The way you could simulate your current RegEdit technique with sqlite would be to use the sqlite command-line tool to connect to the on-disk database. You can run UPDATE statements on the sql data from the command-line while your main program is running (and/or while it is paused in break mode).
I doubt any sane person would go this route these days, however some of what you describe could be done with Window's Structured/Compound Storage. I only mention this since you're asking about Windows - and this is/was an official Windows way to do this.
This is how DOC files were put together (but not the new DOCX format). From MSDN it'll appear really complicated, but I've used it, it isn't the worst API in Win32.
it is not simple
it is fast, I would guess it's faster then the registry.
Individual object's state can be read/written without needing to read some larger entity.
There is no decent editor, however there are some real basic stuff (VC++ 6.0 had the "DocFile Viewer" under Tools. (yeah, that's what that thing did) I found a few more online.
You get a file instead of registry keys.
You gain some old-school Windows developer geek-cred.
Other random thoughts:
I think XML is the way to go (despite the random access issue). Heck, INI files may work. The registry gives you very fine grain security if you need it - people seem to forget this when the claim using files are better. An embedded DB seems like overkill if I'm understanding what you're doing.
Do you need to persist the objects on each change event or just in memory and store on shutdown?
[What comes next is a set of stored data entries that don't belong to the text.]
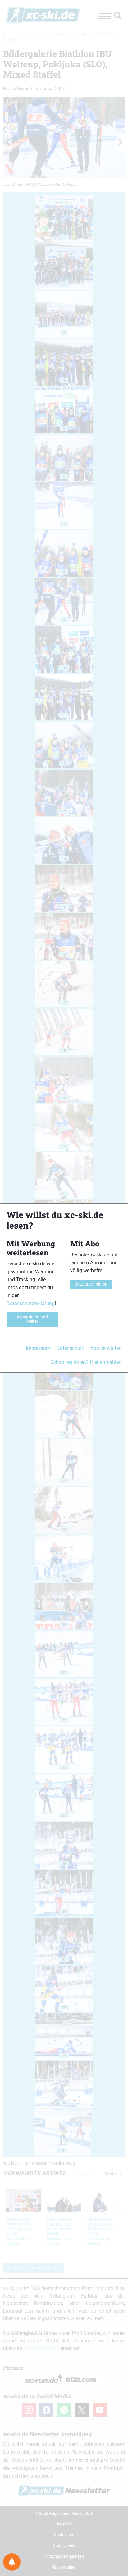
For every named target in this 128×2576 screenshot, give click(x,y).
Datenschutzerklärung (31, 1303)
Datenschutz (70, 1348)
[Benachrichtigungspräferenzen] (12, 2562)
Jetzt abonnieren (91, 1284)
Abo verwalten (105, 1348)
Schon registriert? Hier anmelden (85, 1362)
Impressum (38, 1348)
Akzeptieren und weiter (32, 1319)
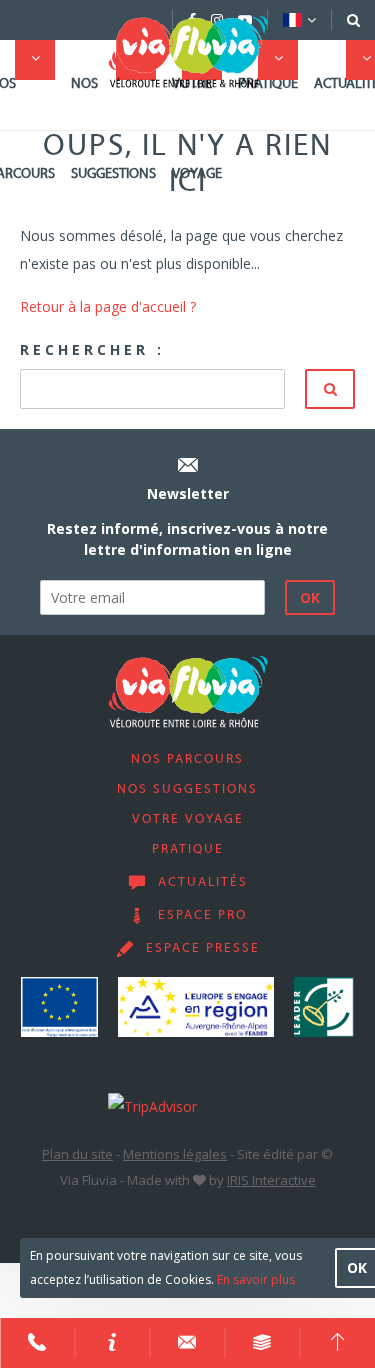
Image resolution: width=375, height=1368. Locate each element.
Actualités (203, 883)
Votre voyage (197, 129)
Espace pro (202, 916)
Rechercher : (92, 349)
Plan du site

If so, just load them up and serialize them at the end, assuming your app runs for a long time (and you don't share that state with another program) then in memory is going to be a winner.
If you've got fixed size structures then you could consider just using a memory mapped file and allocate memory from that?
If the only thing you do is serialize/deserialize individual objects (no fancy queries), then use a btree database, for example Berkeley DB. It is very fast at storing and retrieving chunks of data by key (I assume your objects have some id that can be used as a key) and access by multiple processes is supported.